── LISTED RECORDS ──

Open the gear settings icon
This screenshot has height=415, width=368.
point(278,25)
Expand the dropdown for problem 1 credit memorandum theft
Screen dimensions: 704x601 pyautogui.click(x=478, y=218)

───

Reproduce the records above in their entirety, unchanged.

Open the gear settings icon
This screenshot has height=415, width=368.
point(278,25)
Expand the dropdown for problem 1 credit memorandum theft
Screen dimensions: 704x601 pyautogui.click(x=478, y=218)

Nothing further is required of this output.